Thursday, May 27, 2010

Review- The God Delusion

A controversial, provocative book in which the author decries all religious belief, stating that it is the cause of many of the world’s problems.

If anything, I approached reading The God Delusion with some apprehension. The author is someone with impressive academic credentials. Yet, even before reading, it appeared that the author’s arguments against religion were simplistic, and based on many assumptions and generalisations.

I came away from this book feeling that though I did not have his great learning, I still had some sense of where Dawkins' assertions were deficient.These impressions were confirmed by critiques of The God Delusion by Christian authors, and even in a secular literary journal, The London Review of Books.

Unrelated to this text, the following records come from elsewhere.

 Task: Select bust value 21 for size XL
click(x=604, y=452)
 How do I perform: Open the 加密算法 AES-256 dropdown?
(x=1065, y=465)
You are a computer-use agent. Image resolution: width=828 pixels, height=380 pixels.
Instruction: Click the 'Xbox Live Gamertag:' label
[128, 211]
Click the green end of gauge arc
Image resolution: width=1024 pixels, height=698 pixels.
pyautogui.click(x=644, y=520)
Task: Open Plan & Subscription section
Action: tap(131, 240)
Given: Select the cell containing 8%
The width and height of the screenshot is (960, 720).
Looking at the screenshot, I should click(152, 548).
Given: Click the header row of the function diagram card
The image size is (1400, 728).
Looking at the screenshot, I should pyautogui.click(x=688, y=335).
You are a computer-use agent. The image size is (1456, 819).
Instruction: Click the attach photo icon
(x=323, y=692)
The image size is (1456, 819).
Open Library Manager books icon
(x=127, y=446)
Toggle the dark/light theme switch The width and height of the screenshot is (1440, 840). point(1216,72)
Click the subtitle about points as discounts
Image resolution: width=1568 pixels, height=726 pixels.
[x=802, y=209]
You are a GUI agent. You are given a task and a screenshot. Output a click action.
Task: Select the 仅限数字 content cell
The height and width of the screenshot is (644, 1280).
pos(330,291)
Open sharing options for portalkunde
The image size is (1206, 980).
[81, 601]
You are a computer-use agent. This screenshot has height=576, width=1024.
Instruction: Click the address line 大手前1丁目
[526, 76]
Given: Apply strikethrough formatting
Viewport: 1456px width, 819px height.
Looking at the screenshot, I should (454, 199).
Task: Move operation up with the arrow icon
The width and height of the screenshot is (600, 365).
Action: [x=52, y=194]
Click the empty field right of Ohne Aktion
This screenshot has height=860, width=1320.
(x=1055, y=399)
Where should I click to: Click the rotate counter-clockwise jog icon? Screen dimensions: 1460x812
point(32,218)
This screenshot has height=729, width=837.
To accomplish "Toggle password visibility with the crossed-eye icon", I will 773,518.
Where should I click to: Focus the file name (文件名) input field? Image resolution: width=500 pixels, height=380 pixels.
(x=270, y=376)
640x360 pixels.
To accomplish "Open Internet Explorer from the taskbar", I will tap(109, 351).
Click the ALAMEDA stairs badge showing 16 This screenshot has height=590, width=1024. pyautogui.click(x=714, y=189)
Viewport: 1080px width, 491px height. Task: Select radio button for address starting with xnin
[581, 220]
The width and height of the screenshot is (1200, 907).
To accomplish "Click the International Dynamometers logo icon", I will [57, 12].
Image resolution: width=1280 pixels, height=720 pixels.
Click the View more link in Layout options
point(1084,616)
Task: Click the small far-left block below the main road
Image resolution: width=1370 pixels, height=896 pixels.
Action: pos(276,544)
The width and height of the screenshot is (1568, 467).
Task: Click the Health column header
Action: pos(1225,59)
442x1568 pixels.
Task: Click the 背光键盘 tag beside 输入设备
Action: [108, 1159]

The London Review of Books suggests that the author had already decided when writing this book that there was little in religion or God that was worth investigating. Because of this, the author’s arguments are at the level of; ‘vulgar caricatures of religious faith that would make a first-year theology student wince.’

For a start, the author lumps all religions together, even with their theological differences.

He fails to distinguish the many people whose faith may stir them to go out and strive to make the world a better place, from those militant fundamentalists who fly passenger planes into skyscrapers or firebomb abortion clinics.

It could be asked if someone of Dawkins' great learning has much regard for those who said similar things to himself. Frederich Nietzche declared that "God is Dead." Nietzcshe said that he hated the idea of a God who knew him intimately, and that God had to die. Some commentators have said that Nietzche's ideas about power and the place of the "Superman' partly inspired Adolf Hitler when he wrote "Meln Kampf; thinking which eventually led to the Second World War and the Nazi Holocaust.

In particular, the author makes many generalisations about Christianity. Dawkins argues that all faith is blind faith, suggesting that children with Christian upbringings, who still have faith as adults only do so because of indoctrination, or inadequate education where they have not been taught how to think for themselves.

The author appears to have a superficial understanding of the Bible. He falls into the trap of quoting selectively passages of scripture.

In The Root of all Evil, a television program, which screened on the ABC religious affairs program, Compass, the author spoke about what he called ‘the evils of theism.’

Another writer, Nick Pollard, argued that Dawkins, if he brands something as evil, must believe that there are such things that can be deemed as good. Therefore, he appears to contradict himself. Is it possible to understand what good and evil are only through the theories of evolution, and that life did not come from God, but by chance.

‘..., how can Dawkins talk about anything being evil? Surely, even any use of that term contradicts his belief about reality.”

Another atheist, Paul Bloom, who is an evolutionary psychologist, acknowledges that religion is far important than Dawkins realizes. He then goes on to counter Dawkins' claim that belief in God is a product of childhood indoctrination.

Bloom writes; "The latest evidence suggests that even if people had been brought up without religion they would still develop supernatural beliefs of their own."

Finally, the author seems to have a passionate, almost evangelical belief in human potential through science. He writes; ‘the progressive trend is unmistakable and it will continue’, ignoring things like environmental disasters, famine, ethnic wars and nuclear wastelands that humans have all caused. Though throughout this book, Dawkins attacks God and religious belief, the author has an almost (to use a Christian term) ‘evangelical’ faith in science.

Ideas argued in The God Delusion come from a standpoint where life did come about through chance, and concepts like absolute truth, and good and evil only exist because of chance as well. If this is the case, then why is Dawkins' vision of how things in the world ought to be, more worthy of attention than what a Judeo Christian understanding of the world offers us?